GOAL OF THE EXERCISE:
Exact copies of all the lines below are required.

AVAILABLE RECORDS:

- Opening Delimiter -

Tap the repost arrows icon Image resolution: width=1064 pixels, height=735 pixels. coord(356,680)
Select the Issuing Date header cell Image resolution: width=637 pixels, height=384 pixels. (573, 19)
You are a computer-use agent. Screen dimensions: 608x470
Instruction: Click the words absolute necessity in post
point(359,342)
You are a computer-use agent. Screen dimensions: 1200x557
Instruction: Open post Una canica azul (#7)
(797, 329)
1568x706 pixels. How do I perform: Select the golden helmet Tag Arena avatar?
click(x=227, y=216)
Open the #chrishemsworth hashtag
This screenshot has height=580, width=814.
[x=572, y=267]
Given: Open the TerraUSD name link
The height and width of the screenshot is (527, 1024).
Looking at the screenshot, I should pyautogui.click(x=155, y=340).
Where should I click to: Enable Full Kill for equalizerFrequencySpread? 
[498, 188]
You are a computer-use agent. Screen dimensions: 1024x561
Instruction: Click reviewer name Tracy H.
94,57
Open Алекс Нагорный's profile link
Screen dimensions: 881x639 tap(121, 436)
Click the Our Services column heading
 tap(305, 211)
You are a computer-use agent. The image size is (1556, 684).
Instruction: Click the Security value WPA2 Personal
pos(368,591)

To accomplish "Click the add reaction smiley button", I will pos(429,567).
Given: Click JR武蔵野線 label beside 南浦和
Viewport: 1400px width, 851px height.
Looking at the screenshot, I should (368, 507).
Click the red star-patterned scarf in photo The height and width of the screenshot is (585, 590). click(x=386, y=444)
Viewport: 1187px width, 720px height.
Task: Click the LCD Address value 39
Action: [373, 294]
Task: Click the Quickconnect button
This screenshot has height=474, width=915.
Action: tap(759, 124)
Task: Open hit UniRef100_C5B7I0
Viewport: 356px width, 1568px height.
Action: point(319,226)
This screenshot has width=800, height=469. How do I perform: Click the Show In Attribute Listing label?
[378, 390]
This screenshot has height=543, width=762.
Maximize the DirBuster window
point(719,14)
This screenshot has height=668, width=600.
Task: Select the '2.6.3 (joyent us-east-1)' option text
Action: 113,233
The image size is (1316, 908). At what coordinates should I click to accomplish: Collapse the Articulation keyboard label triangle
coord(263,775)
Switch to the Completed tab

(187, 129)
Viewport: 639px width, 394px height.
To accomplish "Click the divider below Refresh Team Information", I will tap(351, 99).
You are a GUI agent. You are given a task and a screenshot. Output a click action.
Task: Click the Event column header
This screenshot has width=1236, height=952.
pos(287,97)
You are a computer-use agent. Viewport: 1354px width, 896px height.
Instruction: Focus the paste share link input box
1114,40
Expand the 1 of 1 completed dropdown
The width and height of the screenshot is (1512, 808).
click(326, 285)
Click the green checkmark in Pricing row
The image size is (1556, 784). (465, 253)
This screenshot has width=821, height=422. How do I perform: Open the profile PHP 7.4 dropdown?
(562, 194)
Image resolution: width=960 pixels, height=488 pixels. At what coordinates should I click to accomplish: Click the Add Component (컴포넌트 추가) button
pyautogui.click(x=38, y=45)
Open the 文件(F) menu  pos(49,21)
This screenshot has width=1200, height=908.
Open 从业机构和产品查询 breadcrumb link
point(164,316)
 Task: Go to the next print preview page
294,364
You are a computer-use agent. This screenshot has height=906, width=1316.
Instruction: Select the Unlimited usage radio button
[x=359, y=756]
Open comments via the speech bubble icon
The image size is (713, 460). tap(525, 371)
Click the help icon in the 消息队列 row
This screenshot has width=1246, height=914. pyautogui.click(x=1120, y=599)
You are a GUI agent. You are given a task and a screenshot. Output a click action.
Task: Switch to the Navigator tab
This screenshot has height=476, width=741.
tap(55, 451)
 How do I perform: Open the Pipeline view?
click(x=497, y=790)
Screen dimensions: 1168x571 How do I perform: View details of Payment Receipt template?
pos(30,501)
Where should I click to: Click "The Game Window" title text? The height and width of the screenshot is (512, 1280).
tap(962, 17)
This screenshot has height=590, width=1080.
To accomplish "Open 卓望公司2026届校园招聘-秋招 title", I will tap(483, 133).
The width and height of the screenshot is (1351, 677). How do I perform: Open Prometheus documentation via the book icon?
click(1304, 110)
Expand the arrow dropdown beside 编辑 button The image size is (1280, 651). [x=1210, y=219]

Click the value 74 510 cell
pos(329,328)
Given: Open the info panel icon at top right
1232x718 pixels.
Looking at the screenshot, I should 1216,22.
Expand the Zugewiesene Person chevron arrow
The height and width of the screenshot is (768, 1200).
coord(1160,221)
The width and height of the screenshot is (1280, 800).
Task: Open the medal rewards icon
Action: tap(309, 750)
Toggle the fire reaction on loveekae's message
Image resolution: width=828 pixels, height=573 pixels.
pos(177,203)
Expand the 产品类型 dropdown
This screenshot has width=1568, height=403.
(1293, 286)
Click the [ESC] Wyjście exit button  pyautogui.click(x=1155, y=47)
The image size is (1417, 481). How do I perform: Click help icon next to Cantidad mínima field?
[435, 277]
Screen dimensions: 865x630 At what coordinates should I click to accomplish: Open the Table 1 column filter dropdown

- Closing Delimiter -

RESPONSE FOR THIS EXERCISE:
Tap the repost arrows icon Image resolution: width=1064 pixels, height=735 pixels. coord(356,680)
Select the Issuing Date header cell Image resolution: width=637 pixels, height=384 pixels. (573, 19)
You are a computer-use agent. Screen dimensions: 608x470
Instruction: Click the words absolute necessity in post
point(359,342)
You are a computer-use agent. Screen dimensions: 1200x557
Instruction: Open post Una canica azul (#7)
(797, 329)
1568x706 pixels. How do I perform: Select the golden helmet Tag Arena avatar?
click(x=227, y=216)
Open the #chrishemsworth hashtag
This screenshot has height=580, width=814.
[x=572, y=267]
Given: Open the TerraUSD name link
The height and width of the screenshot is (527, 1024).
Looking at the screenshot, I should pyautogui.click(x=155, y=340).
Where should I click to: Enable Full Kill for equalizerFrequencySpread? 
[498, 188]
You are a computer-use agent. Screen dimensions: 1024x561
Instruction: Click reviewer name Tracy H.
94,57
Open Алекс Нагорный's profile link
Screen dimensions: 881x639 tap(121, 436)
Click the Our Services column heading
 tap(305, 211)
You are a computer-use agent. The image size is (1556, 684).
Instruction: Click the Security value WPA2 Personal
pos(368,591)

To accomplish "Click the add reaction smiley button", I will pos(429,567).
Given: Click JR武蔵野線 label beside 南浦和
Viewport: 1400px width, 851px height.
Looking at the screenshot, I should (368, 507).
Click the red star-patterned scarf in photo The height and width of the screenshot is (585, 590). click(x=386, y=444)
Viewport: 1187px width, 720px height.
Task: Click the LCD Address value 39
Action: [373, 294]
Task: Click the Quickconnect button
This screenshot has height=474, width=915.
Action: tap(759, 124)
Task: Open hit UniRef100_C5B7I0
Viewport: 356px width, 1568px height.
Action: point(319,226)
This screenshot has width=800, height=469. How do I perform: Click the Show In Attribute Listing label?
[378, 390]
This screenshot has height=543, width=762.
Maximize the DirBuster window
point(719,14)
This screenshot has height=668, width=600.
Task: Select the '2.6.3 (joyent us-east-1)' option text
Action: 113,233
The image size is (1316, 908). At what coordinates should I click to accomplish: Collapse the Articulation keyboard label triangle
coord(263,775)
Switch to the Completed tab

(187, 129)
Viewport: 639px width, 394px height.
To accomplish "Click the divider below Refresh Team Information", I will tap(351, 99).
You are a GUI agent. You are given a task and a screenshot. Output a click action.
Task: Click the Event column header
This screenshot has width=1236, height=952.
pos(287,97)
You are a computer-use agent. Viewport: 1354px width, 896px height.
Instruction: Focus the paste share link input box
1114,40
Expand the 1 of 1 completed dropdown
The width and height of the screenshot is (1512, 808).
click(326, 285)
Click the green checkmark in Pricing row
The image size is (1556, 784). (465, 253)
This screenshot has width=821, height=422. How do I perform: Open the profile PHP 7.4 dropdown?
(562, 194)
Image resolution: width=960 pixels, height=488 pixels. At what coordinates should I click to accomplish: Click the Add Component (컴포넌트 추가) button
pyautogui.click(x=38, y=45)
Open the 文件(F) menu  pos(49,21)
This screenshot has width=1200, height=908.
Open 从业机构和产品查询 breadcrumb link
point(164,316)
 Task: Go to the next print preview page
294,364
You are a computer-use agent. This screenshot has height=906, width=1316.
Instruction: Select the Unlimited usage radio button
[x=359, y=756]
Open comments via the speech bubble icon
The image size is (713, 460). tap(525, 371)
Click the help icon in the 消息队列 row
This screenshot has width=1246, height=914. pyautogui.click(x=1120, y=599)
You are a GUI agent. You are given a task and a screenshot. Output a click action.
Task: Switch to the Navigator tab
This screenshot has height=476, width=741.
tap(55, 451)
 How do I perform: Open the Pipeline view?
click(x=497, y=790)
Screen dimensions: 1168x571 How do I perform: View details of Payment Receipt template?
pos(30,501)
Where should I click to: Click "The Game Window" title text? The height and width of the screenshot is (512, 1280).
tap(962, 17)
This screenshot has height=590, width=1080.
To accomplish "Open 卓望公司2026届校园招聘-秋招 title", I will tap(483, 133).
The width and height of the screenshot is (1351, 677). How do I perform: Open Prometheus documentation via the book icon?
click(1304, 110)
Expand the arrow dropdown beside 编辑 button The image size is (1280, 651). [x=1210, y=219]

Click the value 74 510 cell
pos(329,328)
Given: Open the info panel icon at top right
1232x718 pixels.
Looking at the screenshot, I should 1216,22.
Expand the Zugewiesene Person chevron arrow
The height and width of the screenshot is (768, 1200).
coord(1160,221)
The width and height of the screenshot is (1280, 800).
Task: Open the medal rewards icon
Action: tap(309, 750)
Toggle the fire reaction on loveekae's message
Image resolution: width=828 pixels, height=573 pixels.
pos(177,203)
Expand the 产品类型 dropdown
This screenshot has width=1568, height=403.
(1293, 286)
Click the [ESC] Wyjście exit button  pyautogui.click(x=1155, y=47)
The image size is (1417, 481). How do I perform: Click help icon next to Cantidad mínima field?
[435, 277]
Screen dimensions: 865x630 At what coordinates should I click to accomplish: Open the Table 1 column filter dropdown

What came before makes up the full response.